Acromioclavicular joint injuries are diagnosed by taking a careful history and performing a detailed examination. Careful consideration is taken to assess the degree of stability with crossing the arm over the front of the chest. Xray can be used to grade the degree of injury, however, this can under or over-report the injury and therefore clinical assessment is essential. X-ray and CT/MRI can also be used to exclude associated injuries such as clavicle fracture, shoulder blade injury or shoulder dislocation.
How is an Acromioclavicular Joint (ACJ) Injury treated?
Grosvenor Orthopaedic Partners are experts in the treatment of Acromioclavicular Joint (ACJ) Injuries. We regularly see patients each week for diagnosis and treatment, both conservative and surgical. Typical treatment begins with symptomatic management using pain killers and a sling. The degree of joint instability along with medical imaging will then be reviewed and discussed by our consultant team along with the patient. The functional demands of the patient, including their chosen sports and occupation will help to guide treatment options.
Lower-grade injuries can be treated with pain relief and physiotherapy working on a range of movement and gradual return to activities. This can all be managed from our various clinics or treatment hospitals across London (see locations for further information).
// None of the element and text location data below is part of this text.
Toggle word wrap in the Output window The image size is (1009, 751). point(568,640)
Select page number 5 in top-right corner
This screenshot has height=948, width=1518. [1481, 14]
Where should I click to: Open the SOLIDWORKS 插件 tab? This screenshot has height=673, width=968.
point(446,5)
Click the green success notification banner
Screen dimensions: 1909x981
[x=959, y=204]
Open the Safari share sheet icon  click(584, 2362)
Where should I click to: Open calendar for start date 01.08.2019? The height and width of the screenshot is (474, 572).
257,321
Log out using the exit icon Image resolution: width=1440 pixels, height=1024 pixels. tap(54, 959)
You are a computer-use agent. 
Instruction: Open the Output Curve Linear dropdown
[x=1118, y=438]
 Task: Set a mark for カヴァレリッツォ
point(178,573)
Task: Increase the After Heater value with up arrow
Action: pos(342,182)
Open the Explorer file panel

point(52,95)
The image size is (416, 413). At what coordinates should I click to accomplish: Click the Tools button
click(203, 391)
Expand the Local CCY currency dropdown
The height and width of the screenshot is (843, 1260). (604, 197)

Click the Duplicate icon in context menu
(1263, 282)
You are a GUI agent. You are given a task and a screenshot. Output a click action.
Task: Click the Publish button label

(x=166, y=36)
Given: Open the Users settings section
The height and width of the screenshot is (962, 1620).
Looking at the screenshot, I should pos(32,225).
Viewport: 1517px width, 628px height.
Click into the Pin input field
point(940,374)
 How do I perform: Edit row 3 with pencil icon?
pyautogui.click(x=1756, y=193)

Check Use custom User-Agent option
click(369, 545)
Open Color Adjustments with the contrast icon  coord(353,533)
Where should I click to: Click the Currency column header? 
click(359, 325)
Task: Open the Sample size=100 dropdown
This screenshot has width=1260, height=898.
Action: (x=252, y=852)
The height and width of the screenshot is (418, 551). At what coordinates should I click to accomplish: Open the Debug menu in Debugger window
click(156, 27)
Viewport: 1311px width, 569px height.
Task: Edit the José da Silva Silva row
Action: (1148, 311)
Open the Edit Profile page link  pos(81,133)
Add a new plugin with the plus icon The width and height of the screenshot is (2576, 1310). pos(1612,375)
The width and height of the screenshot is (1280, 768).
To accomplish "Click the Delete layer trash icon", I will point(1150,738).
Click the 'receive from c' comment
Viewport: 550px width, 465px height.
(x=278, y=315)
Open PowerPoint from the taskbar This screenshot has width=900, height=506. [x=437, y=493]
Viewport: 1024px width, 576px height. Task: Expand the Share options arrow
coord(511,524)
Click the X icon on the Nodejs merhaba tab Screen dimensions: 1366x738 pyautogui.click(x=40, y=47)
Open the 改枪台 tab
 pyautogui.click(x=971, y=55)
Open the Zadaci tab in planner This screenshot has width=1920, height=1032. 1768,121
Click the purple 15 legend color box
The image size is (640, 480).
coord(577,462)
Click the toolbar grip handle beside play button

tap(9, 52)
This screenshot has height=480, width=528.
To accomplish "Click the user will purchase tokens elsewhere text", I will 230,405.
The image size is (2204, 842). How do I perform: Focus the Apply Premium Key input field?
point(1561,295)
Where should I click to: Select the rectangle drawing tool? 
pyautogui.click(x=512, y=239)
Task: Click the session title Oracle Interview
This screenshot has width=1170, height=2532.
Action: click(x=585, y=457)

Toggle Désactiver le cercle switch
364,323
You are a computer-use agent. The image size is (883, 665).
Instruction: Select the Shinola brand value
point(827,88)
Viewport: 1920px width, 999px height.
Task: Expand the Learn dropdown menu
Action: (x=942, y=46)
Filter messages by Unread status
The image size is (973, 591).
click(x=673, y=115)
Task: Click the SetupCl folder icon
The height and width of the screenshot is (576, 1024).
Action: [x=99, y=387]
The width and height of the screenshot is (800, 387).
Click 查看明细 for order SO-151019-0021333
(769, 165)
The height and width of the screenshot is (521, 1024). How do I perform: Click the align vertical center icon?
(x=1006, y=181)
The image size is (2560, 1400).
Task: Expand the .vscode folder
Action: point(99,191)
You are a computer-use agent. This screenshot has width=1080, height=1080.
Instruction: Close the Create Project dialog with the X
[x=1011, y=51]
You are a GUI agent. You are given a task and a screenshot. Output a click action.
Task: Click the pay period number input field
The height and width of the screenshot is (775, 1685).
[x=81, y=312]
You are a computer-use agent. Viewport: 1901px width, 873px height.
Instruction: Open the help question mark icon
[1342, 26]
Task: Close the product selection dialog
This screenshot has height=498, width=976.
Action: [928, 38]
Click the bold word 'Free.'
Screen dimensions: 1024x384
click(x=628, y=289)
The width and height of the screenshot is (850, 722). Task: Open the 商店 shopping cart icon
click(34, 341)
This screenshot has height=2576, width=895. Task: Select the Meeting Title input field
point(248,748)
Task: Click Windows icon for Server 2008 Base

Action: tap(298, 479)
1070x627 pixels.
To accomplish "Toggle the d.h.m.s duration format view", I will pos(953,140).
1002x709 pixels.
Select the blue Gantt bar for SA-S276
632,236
Operative treatment will be guided by the severity of the injury, patient preferences and symptoms. Open or keyhole (arthroscopic) procedures, typically day-cases, are used to realign the joint and reconstruct the coracoclavicular ligaments, providing improved stability. These operations can lead to an earlier return to sports and normal daily activities and in most cases lead to a predictable outcome.